> **記述課題 A**:
提示文のうち、「ステアリン酸亜鉛を含む成型体」から始まって「起こす原因となる場合がある。」までの部分を、一字一句変えずに返してください。

##### 提示文

ステアリン酸亜鉛を含む成型体を非酸化性雰囲気の焼結炉中で加熱すると、金属セッケンは分解し有機物が揮発すると同時に亜鉛分も揮発し、炉壁等に付着し成形品不良が発生したり、定期的な洗浄が必要となる。また金属粉末成型品中に残存した亜鉛、焼結品の金属組成を変化させるばかりでなく、焼結体の表面にカーボンを析出させる現象(スーティング)を引き起こす原因となる場合がある。
上記の観点からステアリン酸亜鉛の使用量を低減する、あるいはステアリン酸亜鉛を含まない粉末冶金用添加剤が提案されている。
例えば、エチレングリコールまたはペンタエリスリトールの脂肪酸エステルを潤滑剤として使用する方法が提案されている(例えば、特許文献1〜3参照。)。しかし、この方法で得られる混合粉末は、ステアリン酸亜鉛またはエチレンビスステアリン酸アミドと比較した場合に潤滑性が劣り、流動度の低下および抜き圧の上昇などが見られる。また、これらの潤滑剤は液状で添加するためにトルエンなどの溶剤を使用しており、環境への影響が大きい。また、エチレンビスラウリン酸アミドを粉末冶金用添加剤として使用する方法が提案されている(例えば、特許文献4参照)。しかし、この方法で得られるビスアミドは、いまだ充分な流動性を確保することができない。また、エチレンビスステアリンアミドとステアリン酸リチウムを混合して使用する方法が提案されている(例えば、特許文献5参照)。しかし、この方法では非酸化性雰囲気で加熱され、揮発したリチウムが炉壁を腐食させる原因となる可能性があるばかりでなく、残留したリチウムが水分との接触によって表面にさびを発生させる危険性が高い。また、直鎖モノカルボン酸、直鎖ジカルボン酸とジアミンとの反応生成物を潤滑剤として使用する方法が提案されているが(例えば、特許文献6参照)、この方法では金属粉末と混合する際に、150℃以上に加熱する必要があり、常温混合での使用が困難である。さらに、潤滑剤としてポリエーテル化合物を使用しているものもあるが(例えば、特許文献7参照)、良好な潤滑性が得られず、流動度、見掛け密度の低下、抜き圧の上昇などが見られる。

##########

> **記述課題 B**:
下の一覧を、「Click the calibration」を含む行から始まって「pos(159,233)」を含む行までに限り、1件につき1行の2列CSVに書き直してください。prompt列には本文を、target列にはその答えを入れ、いずれも引用符で囲んだ1フィールドとし、改行は空白に置き換えてください。

##### 表示データ

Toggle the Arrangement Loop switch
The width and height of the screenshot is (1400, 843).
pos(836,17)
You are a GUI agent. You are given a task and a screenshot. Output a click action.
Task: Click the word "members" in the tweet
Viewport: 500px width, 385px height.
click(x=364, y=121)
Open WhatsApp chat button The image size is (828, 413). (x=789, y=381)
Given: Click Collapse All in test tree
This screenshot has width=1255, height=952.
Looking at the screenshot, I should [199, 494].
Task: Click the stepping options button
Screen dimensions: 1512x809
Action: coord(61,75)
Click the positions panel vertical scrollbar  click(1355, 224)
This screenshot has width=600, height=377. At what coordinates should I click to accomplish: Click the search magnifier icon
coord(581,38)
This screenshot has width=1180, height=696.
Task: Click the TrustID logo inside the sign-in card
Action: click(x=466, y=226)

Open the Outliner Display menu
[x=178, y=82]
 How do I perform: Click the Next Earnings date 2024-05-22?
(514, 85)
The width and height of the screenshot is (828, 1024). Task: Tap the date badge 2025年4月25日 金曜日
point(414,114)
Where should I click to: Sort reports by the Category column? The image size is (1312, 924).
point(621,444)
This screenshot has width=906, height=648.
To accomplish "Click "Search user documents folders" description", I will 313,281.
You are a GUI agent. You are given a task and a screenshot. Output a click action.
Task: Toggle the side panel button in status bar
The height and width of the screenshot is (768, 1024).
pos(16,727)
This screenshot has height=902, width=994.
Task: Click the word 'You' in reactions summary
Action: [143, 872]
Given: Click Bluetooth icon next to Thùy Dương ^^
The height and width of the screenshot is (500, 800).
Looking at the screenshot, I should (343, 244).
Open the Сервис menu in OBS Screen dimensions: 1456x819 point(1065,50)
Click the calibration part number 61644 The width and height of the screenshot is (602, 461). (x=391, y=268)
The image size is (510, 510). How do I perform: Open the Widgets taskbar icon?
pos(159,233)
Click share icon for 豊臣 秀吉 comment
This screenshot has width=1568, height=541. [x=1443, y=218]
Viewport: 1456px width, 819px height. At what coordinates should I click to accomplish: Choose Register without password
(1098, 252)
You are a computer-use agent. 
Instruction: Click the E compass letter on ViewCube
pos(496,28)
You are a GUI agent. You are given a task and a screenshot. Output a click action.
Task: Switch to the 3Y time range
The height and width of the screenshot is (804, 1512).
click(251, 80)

##########

> **解答出力 A**:
ステアリン酸亜鉛を含む成型体を非酸化性雰囲気の焼結炉中で加熱すると、金属セッケンは分解し有機物が揮発すると同時に亜鉛分も揮発し、炉壁等に付着し成形品不良が発生したり、定期的な洗浄が必要となる。また金属粉末成型品中に残存した亜鉛、焼結品の金属組成を変化させるばかりでなく、焼結体の表面にカーボンを析出させる現象(スーティング)を引き起こす原因となる場合がある。

> **解答出力 B**:
prompt,target
"Click the calibration part number 61644 The width and height of the screenshot is (602, 461).","(x=391, y=268)"
"The image size is (510, 510). How do I perform: Open the Widgets taskbar icon?","pos(159,233)"